5. When You’re Busy With No Time To Think!
You may think you are in control of your life because you are so busy. In fact, you are so occupied that what is clear to others is obscured from your view. One of the best things you can do for yourself is to slow down for a long minute to catch your breath. Some may think, Denise, we just got through lockdown when we couldn’t do anything but slow down. And that is a fair point.
Pandemic Lockdown Was Something Different
The pandemic signified a dynamic that would not exist if we did it ourselves. That was a different beast that came with shock and stress because we had no time to prepare. Our children were out of school and struggling to learn remotely without the social benefit of seeing their school friends. Adults were abruptly thrown into Zoom-filled lives and confusion.
However, I am asking you to slow your roll on purpose so you can sift through your relationships. Brace yourself because you may be shown some uncomfortable truths.
Step Away Voluntarily
During the worst part of the pandemic, many were forced to be in situations all day long with abusers because they could not leave their homes or apartments. Reports of domestic violence increased during the worst part of the pandemic. At least school and work allowed people time away from the people abusing them either physically or emotionally.
Empower Yourself
An intentional self-imposed slowdown is an empowering move. You can prepare for it by having your brain open to receive clarity and guidance. But the main thing about it is that you control your life, not someone else. You won’t need to depend on anyone to handle things for you. You can learn to pull your own strings in a way that makes your life work best for you.

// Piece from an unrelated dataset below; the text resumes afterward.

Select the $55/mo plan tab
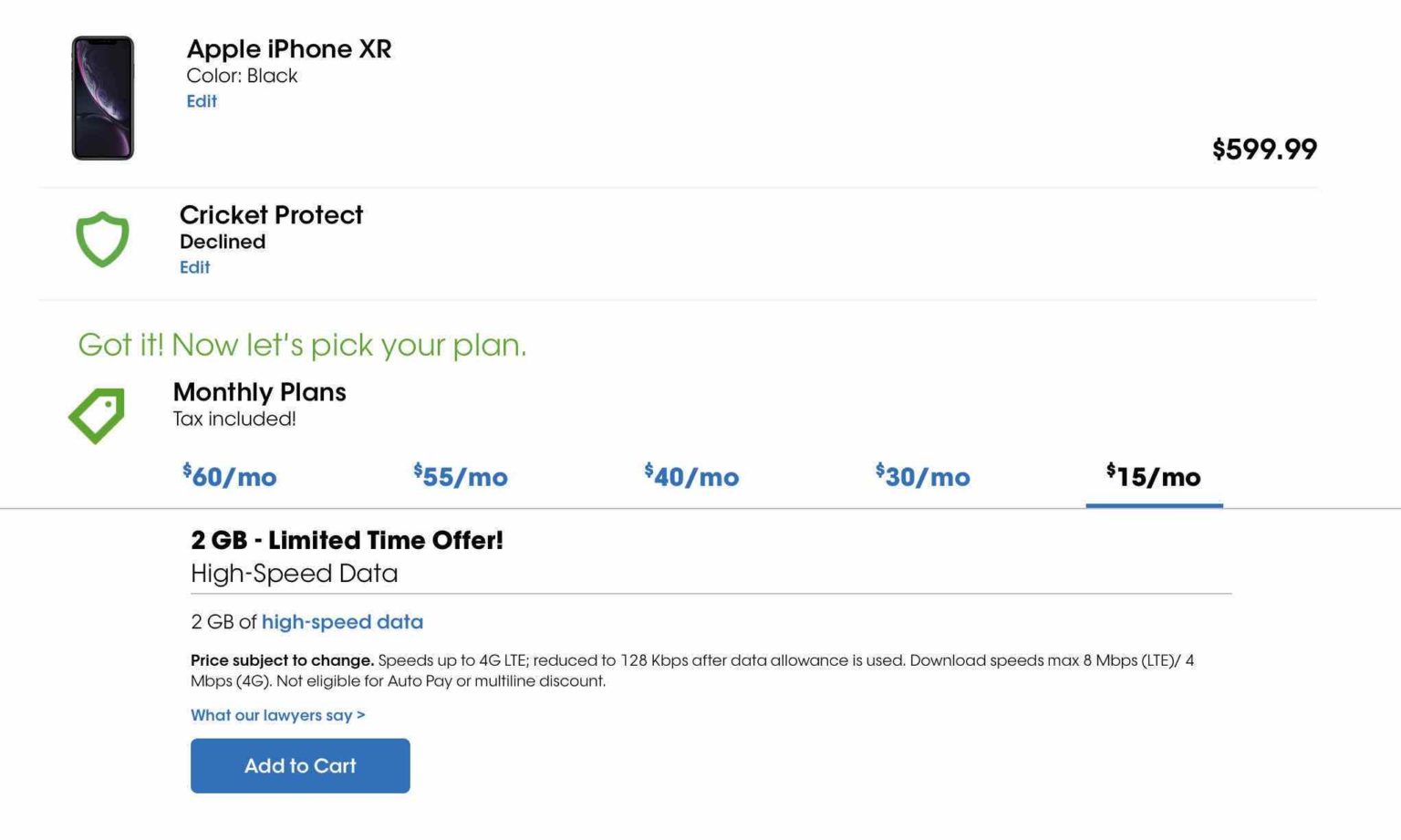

6. When Driven By Fears and Insecurity
Are you being controlled by your own negative self-talk, fears, or insecurities? What about charged emotions, impulsive spending habits, or the need to impress people? It’s something to consider, especially if you want certain areas of your life to improve. Also, if we are not careful, we can unknowingly allow buried feelings from childhood traumas to control how we move through life and relationships
I am a massive proponent of self-advocacy. So, you first need to understand what you want, what makes you happy, and what is best for your life.

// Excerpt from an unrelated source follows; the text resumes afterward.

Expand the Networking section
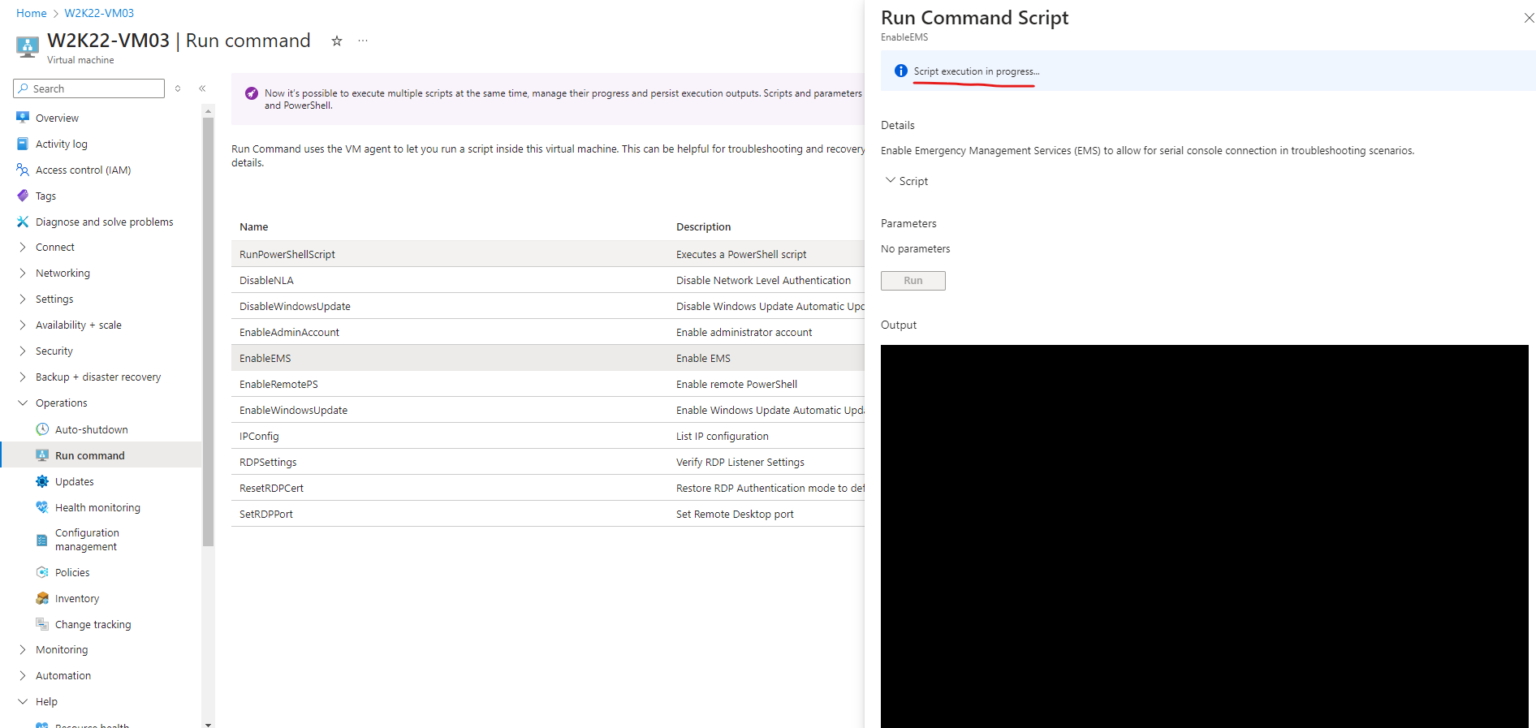1536x728 pixels. [22, 272]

7. When Afraid To Advocate For Yourself
I am a massive proponent of self-advocacy. So, it would help if you first discovered what you want, what makes you happy, and what is best for your life. This is not the time to be concerned about hurting people’s feelings. Remember, that is how you got into this situation in the first place.
Pray For Courage
There may be someone you do not want to upset or disappoint. Perhaps someone has set expectations for your life without considering what is best for you, and you need the courage to advocate for yourself. But there is still time to do that. If you want peace of mind, you must do it.
Be Encouraged
You can take control of your life out of someone else’s hands! I know you can do it. So, I encourage you to believe it too.
You can trust your instincts because you know what’s best for you. And when you make mistakes, so what? Trust that life will help you to straighten it all out.
Be Selfish About Controlling Your Own Destiny
Yep. I said it. Be selfish. That is not a message we hear much in religious circles, but if taught right, we would see that Jesus was very selfish. Jesus allowed no one to take him off-course. Without a doubt, some wanted Jesus to do things differently, but he honored what was right for him.
Jesus Didn’t Care About Disappointing People
I don’t remember reading where Jesus was concerned about hurting somebody’s feelings, not even religious folk. On the contrary, he was so single-minded that he advocated for his path until death. That is the tenacity I want you to have to get control of your life and free yourself from the power of others. And yes, that includes well-meaning people you love.
In closing, it can be challenging to discern and accept the truth about your situation. But it’s worth trying to ensure you aren’t remote-controlled by anything or anyone other than yourself.
I wish you the highest level of clarity the gods allow.